Artigo do Filósofo e Professor da USP, Vladimir Safatle, publicado na Folha de São Paulo desta terça-feira (28/07)
Há anos, escrevi aqui que um país em involução mental só consegue contar até dois. Seus debates organizam-se a partir de um polaridade simplória na qual nenhum pensamento um pouco mais elaborado é possível.
Tudo deve encaixar em dois conjuntos, sendo que um deles serve apenas para ser sumariamente descartado e esconjurado. Este é um dos aspectos daquilo que Christian Dunker chamou recentemente de “lógica do condomínio” a organizar a vida intelectual do país.

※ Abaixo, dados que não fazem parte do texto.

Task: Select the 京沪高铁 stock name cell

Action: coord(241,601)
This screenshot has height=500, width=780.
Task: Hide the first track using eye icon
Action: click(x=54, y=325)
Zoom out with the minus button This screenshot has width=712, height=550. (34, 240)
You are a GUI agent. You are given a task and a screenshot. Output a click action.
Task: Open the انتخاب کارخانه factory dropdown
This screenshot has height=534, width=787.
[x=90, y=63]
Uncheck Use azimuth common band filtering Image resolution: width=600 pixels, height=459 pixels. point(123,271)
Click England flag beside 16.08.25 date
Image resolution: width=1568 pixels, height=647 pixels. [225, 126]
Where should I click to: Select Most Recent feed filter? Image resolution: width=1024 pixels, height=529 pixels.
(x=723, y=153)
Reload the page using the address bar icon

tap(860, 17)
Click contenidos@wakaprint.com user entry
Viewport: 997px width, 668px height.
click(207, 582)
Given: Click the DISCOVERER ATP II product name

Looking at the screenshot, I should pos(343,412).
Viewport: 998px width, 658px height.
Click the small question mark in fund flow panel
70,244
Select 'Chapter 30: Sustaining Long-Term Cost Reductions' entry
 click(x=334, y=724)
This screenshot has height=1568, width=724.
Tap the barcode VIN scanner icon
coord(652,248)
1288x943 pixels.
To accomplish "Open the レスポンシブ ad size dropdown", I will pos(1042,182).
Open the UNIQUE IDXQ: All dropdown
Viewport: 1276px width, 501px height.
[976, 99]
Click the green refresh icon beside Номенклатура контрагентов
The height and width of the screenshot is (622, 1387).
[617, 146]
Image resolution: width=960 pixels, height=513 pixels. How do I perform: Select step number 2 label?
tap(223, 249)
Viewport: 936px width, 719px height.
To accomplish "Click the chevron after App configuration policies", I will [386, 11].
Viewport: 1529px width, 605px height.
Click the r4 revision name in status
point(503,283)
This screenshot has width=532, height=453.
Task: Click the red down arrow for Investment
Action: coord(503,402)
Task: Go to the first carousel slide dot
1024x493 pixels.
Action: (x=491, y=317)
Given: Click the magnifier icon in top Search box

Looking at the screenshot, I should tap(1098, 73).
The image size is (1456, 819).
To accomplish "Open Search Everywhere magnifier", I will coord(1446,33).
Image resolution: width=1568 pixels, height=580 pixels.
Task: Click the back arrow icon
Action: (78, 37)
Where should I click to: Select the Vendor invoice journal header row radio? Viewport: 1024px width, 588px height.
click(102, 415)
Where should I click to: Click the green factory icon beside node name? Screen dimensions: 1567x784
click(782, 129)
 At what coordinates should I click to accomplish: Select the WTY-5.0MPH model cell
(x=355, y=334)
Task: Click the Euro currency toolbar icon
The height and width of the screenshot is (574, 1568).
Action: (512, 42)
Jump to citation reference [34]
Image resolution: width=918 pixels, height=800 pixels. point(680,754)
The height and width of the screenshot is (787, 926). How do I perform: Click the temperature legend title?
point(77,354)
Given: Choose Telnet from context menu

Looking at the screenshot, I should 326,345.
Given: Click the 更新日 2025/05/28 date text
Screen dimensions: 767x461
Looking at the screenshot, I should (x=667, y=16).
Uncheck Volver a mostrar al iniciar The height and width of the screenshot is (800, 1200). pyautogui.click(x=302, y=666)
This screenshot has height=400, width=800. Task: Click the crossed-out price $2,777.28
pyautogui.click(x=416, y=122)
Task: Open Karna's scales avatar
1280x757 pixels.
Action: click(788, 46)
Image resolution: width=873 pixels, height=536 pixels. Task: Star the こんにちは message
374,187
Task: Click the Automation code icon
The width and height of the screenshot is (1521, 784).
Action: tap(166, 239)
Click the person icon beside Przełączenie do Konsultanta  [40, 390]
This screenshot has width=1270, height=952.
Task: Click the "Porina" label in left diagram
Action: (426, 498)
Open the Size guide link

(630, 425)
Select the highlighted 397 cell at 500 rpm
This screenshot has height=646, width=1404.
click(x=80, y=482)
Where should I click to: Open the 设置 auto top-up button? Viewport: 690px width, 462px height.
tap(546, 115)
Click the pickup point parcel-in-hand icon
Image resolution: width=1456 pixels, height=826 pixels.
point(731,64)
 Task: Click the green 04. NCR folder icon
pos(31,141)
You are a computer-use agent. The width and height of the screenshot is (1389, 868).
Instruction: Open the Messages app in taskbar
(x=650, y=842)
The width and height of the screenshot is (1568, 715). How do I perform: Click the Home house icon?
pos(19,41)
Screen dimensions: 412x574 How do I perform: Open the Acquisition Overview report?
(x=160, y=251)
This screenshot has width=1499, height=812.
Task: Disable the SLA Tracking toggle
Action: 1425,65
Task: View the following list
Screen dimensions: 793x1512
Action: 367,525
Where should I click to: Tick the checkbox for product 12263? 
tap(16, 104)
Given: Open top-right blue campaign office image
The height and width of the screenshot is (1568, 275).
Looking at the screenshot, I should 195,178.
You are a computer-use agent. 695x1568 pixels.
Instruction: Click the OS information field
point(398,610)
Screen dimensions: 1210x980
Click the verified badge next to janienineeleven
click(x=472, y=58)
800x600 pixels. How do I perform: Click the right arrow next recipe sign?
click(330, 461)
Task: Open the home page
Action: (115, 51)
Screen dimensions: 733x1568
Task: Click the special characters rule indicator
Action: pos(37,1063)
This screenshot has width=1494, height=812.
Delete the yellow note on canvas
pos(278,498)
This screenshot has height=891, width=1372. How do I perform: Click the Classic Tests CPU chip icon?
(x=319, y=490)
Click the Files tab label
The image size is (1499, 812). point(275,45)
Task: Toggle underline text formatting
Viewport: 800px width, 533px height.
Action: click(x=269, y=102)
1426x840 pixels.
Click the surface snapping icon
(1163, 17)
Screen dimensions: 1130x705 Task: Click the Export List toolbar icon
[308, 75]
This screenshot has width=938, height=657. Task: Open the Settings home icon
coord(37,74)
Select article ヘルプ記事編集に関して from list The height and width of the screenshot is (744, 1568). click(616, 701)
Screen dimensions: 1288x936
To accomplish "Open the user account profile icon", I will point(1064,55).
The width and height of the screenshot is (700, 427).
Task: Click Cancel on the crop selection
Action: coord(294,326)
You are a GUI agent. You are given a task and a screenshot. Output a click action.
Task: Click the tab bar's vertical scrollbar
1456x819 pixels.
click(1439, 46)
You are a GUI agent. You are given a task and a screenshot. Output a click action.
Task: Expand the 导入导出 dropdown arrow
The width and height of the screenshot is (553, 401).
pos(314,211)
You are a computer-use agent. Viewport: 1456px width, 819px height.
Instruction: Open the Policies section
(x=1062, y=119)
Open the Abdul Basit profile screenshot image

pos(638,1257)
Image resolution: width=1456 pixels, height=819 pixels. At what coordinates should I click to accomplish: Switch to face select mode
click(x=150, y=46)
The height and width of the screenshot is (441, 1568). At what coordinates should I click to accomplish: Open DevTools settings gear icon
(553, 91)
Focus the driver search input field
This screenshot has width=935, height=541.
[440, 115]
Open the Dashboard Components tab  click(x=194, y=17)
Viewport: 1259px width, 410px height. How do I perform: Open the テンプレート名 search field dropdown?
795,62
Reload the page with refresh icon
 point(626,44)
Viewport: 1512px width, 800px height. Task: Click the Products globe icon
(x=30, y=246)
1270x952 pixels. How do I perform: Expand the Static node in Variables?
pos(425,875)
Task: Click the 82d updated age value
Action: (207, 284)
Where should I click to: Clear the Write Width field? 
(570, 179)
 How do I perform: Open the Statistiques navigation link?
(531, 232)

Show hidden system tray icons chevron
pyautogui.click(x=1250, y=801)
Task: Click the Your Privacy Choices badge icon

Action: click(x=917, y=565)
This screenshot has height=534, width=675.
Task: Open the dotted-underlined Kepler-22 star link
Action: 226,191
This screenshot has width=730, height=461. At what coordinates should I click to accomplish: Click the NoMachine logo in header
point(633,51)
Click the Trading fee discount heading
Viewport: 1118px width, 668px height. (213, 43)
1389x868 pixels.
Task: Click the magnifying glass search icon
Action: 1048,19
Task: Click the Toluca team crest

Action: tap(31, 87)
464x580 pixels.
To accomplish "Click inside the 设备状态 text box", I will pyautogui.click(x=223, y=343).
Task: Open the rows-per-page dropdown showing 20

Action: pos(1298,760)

De fato, há algo de cômico em ter que ouvir cada vez mais frases como “Vá para Cuba” ou “Aqui não é a Coreia do Norte” todas as vezes que alguém defende políticas esquerdistas de combate à desigualdade social e de regulação econômica.
Não passa na cabeça destas pessoas que é possível ser radicalmente de esquerda e contrário, por exemplo, ao Estado degenerado que acabou sendo implantado em Cuba. Não, isso é muito complicado para alguém que, no fundo, só consegue pensar com as dicotomias mais primárias da Guerra Fria.
Da mesma forma, é patético ter que receber afagos como “você faz o jogo da direita” todas as vezes que critica de forma dura os descaminhos do governo federal. Normalmente, tais afagos vêm de pessoas que procuram esconder sua capacidade de pensar criticamente sob a fantasia da luta constante e inglória contra as forças do atraso.
Há meses, apareceu em uma livraria um dos títulos mais inacreditáveis que um livro poderia ter: “10 livros que estragaram o mundo”. Entre eles estavam listados obras de Freud, Darwin, Lênin, Hitler, Nietzsche e Marx. Esta é a melhor síntese deste pensamento binário que nos assola nos dias atuais.
Não se trata de dizer que você discorda do encaminhamento de certas ideias. Trata-se de dizer que tais ideias “estragaram o mundo”, que é melhor queimar os livros que as expressam, nunca mais lê-los, colocando-os ao lado de Hitler (que também gostava de falar de livros que estragaram o mundo e que mereciam ser queimados). Engraçado saber que livros que dizem que outros livros estragaram o mundo são o deleite de alguns.
Gilles Deleuze costumava mostrar a grandeza de seu pensamento fazendo algo que irritava mais de um de seus colegas. Mesmo sendo alguém vinculado à tradição do pensamento radical francês, ele não deixava de mostrar a genialidade de certos autores claramente conservadores, como Charles Péguy e Paul Claudel, ou de autores “moderados”, como Henri Bergson. Era uma maneira de mostrar verdadeira abertura ao pensamento e à criação, independentemente de onde ela viesse. Eis um bom exemplo a meditar nos dias de hoje.